Civic Constellation (CivCons) II: Debating Democracy and Rights
Drawing on the experience of the previous project, Civic Constellation II fine-tunes the focus of inquiry into two basic concepts out of a broad constellation of civic concepts, namely democracy and rights. Their conceptual history is examined, from a transnational comparative perspective, along with their political history as institutions, and with their underlying intellectual debates since the end of the eighteenth century to the present. The project aims to:
Critically disentangle the rhetorical uses of democracy and rights in intellectual debates. The entire project pivots around the open contestability of civic concepts, and in particular of the civic conceptual constellation epitomized by the notions of democracy and rights. Both are used as rhetorical resources to advance not just theoretical or practical interpretations, but precisely opposite, antagonistic views on apparently the same issues.

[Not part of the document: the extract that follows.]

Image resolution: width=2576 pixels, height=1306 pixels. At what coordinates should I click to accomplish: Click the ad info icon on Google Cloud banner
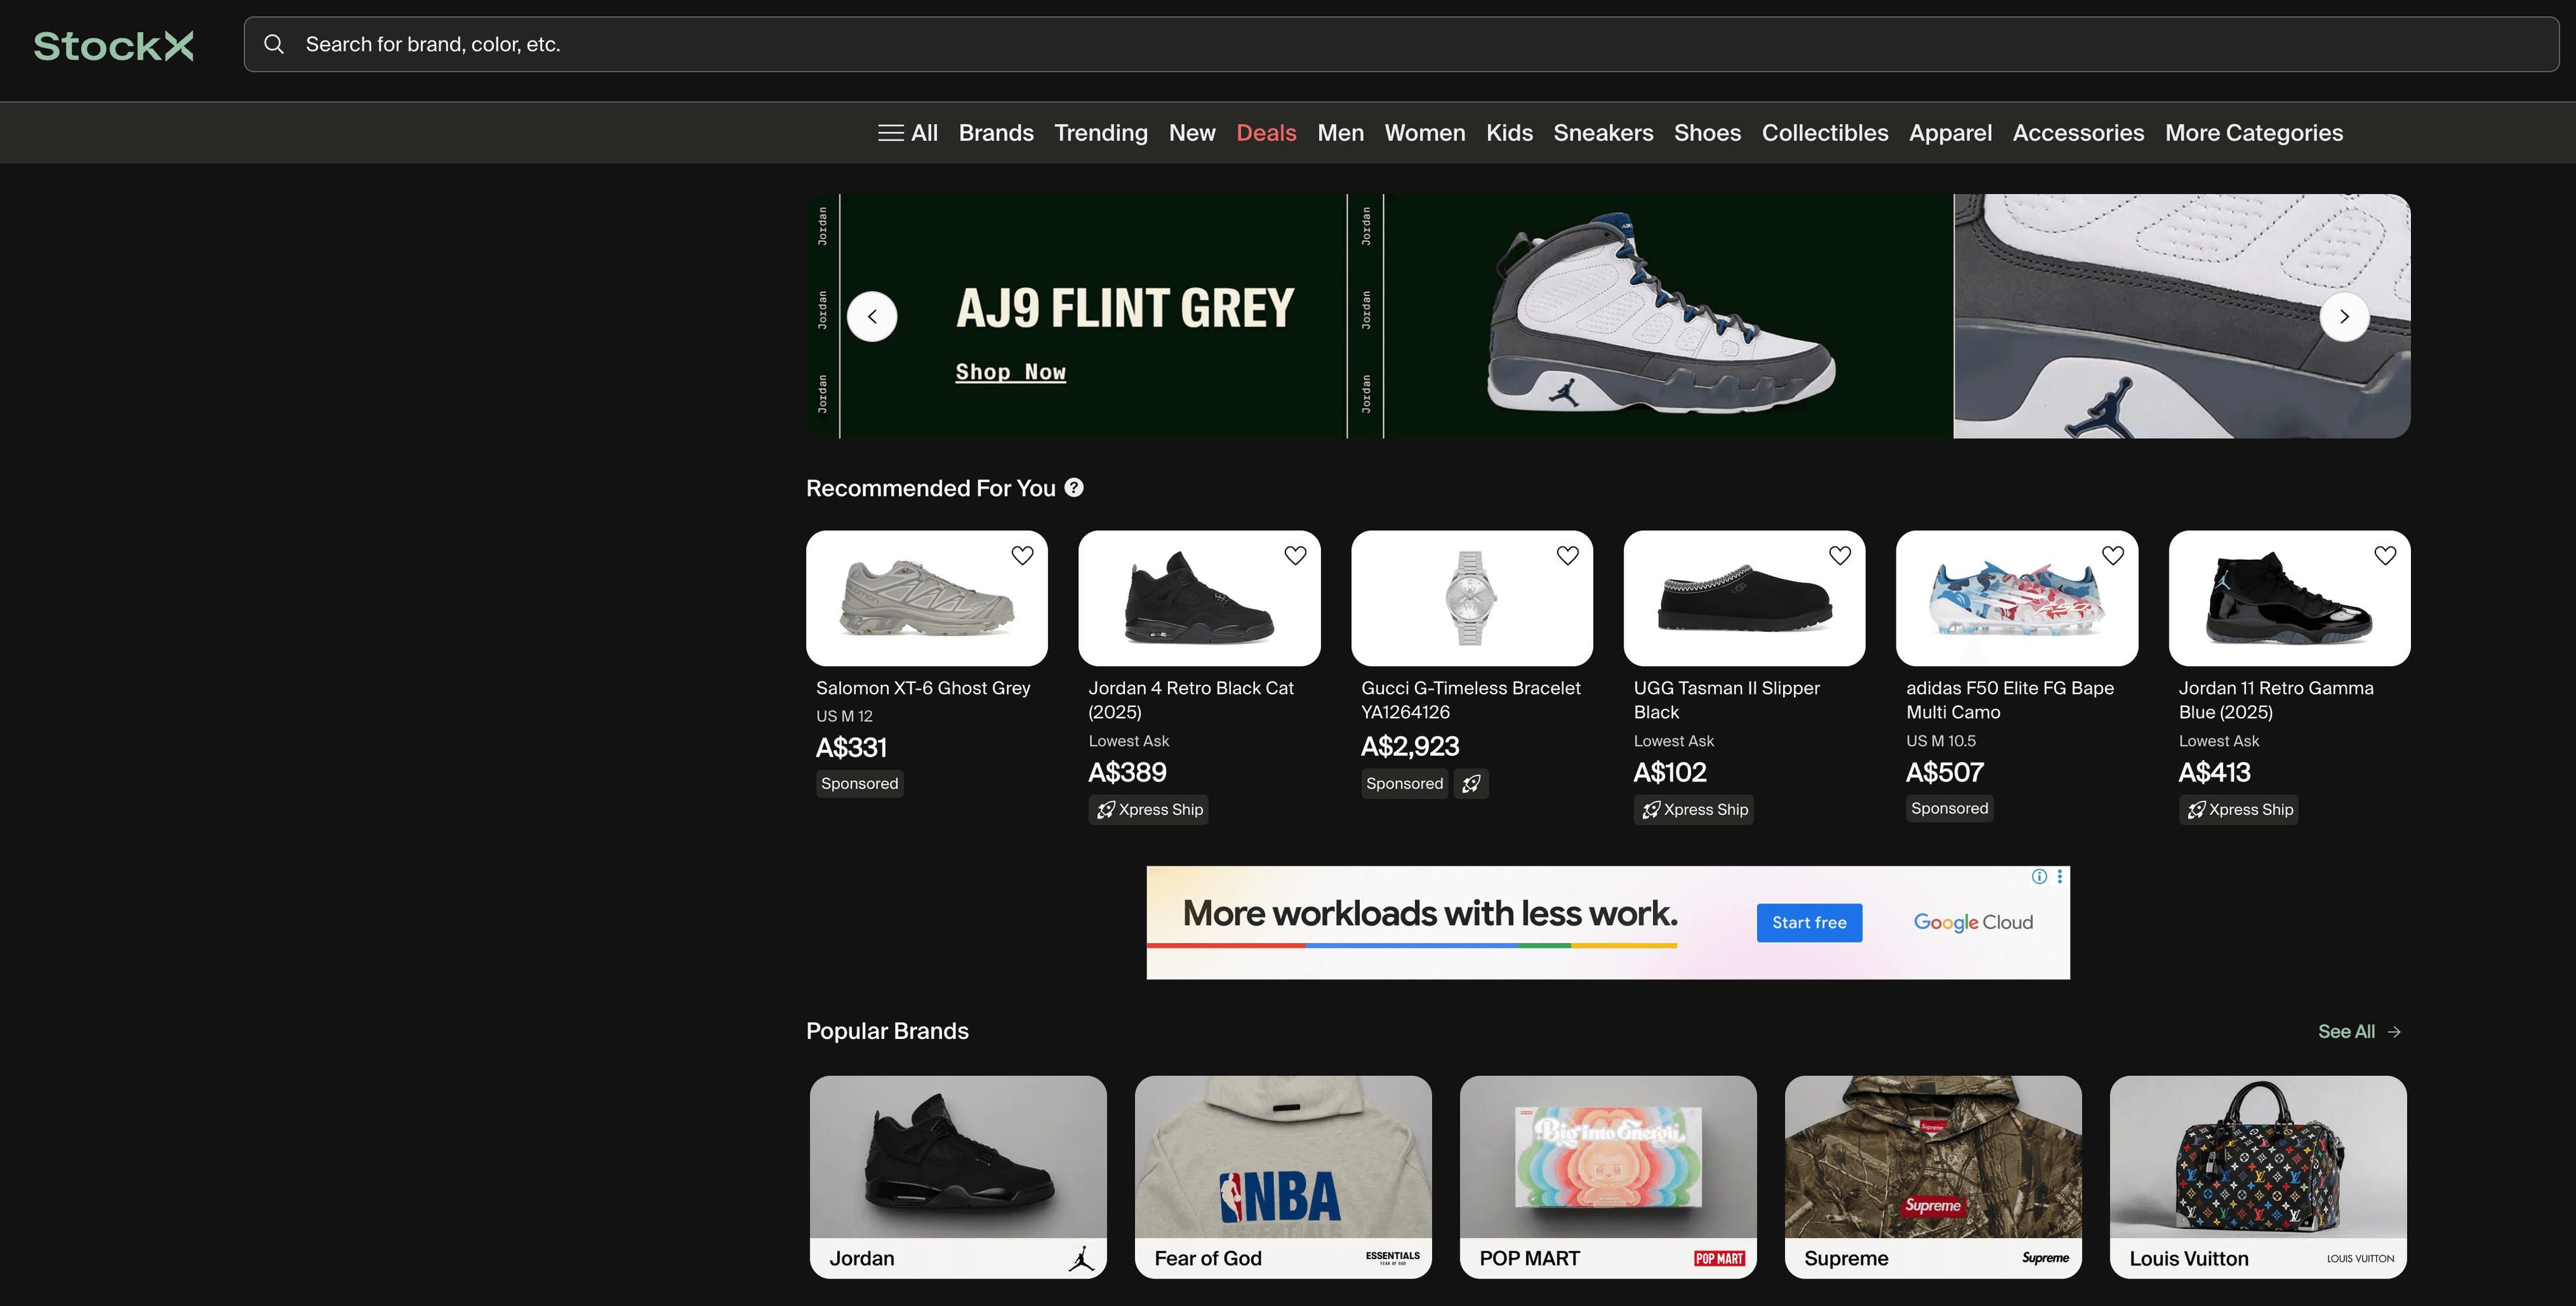pyautogui.click(x=2039, y=876)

Elucidate argumentatively their conceptual layout as the basic cluster concepts of the civic constellation, hence their semantic pivotal role in the languages of democracy and rights. Significantly, upon them most other civic concepts (from freedom to responsibility, from equality to citizenship, from sovereignty to representation) get their theoretical and practical significance. This fact informs about the contingent, relational and conflictual character of their meanings, and of their plural uses in civic arguments and practices.
Comparatively examine the paths linking the conceptual, argumentative configurations of democracy and rights to their institutional accomplishments. We need concepts and arguments to understand practices and institutions. Yet these practices and institutions conform both the experiences underlying our concepts and arguments, and the expectations thereby created.
The Civic Constellation (CivCons): A Conceptual and Argumentative Study of the Democratic Experience
(Spain's National Research Fund, FFI2011-23388, 2012–2014)
To embark on this project, a conceptual and argumentative study of the democratic experience, the team settles on an intellectual journey whose guiding thread is an experiment with methodological cooperation. Drawing on the complementariness of Begriffsgeschichte, contextual history, intellectual history and rhetorical or argumentative analysis, the project contributes to bridging the gap separating normative from historical and institutional approaches.
Arguably, the experience of democracy is rendered through the actions of political agents, namely politicians, citizens and immigrants either through conventional or through non-institutional channels. It portrays the conflictual though instructive history of the institutional distance that separates ideals from experience. To research its meanings and consequences, the project aims to contribute at:
Exploring the civic practices of democratic agents through the political and moral vocabularies that weave their intellectual representations and public actions. Politicians, citizens and immigrants devise those representations argumentatively, their civic actions becoming moves to access the resources for exercising rights and advancing interests.
Reappraising the civic question in the debates on democracy, paying attention to the revaluation of citizenship brought about by the challenges of immigration; and relatedly, to the claims of alternatives to reform liberal democracy: social movement initiatives, deliberative democracy proposals and populist politics. Their agendas sharing an antipolitical criticism of representative democracy, debates testify to the malleability of moral and political vocabularies and the rhetorical force of their conceptual and argumentative civic constellation.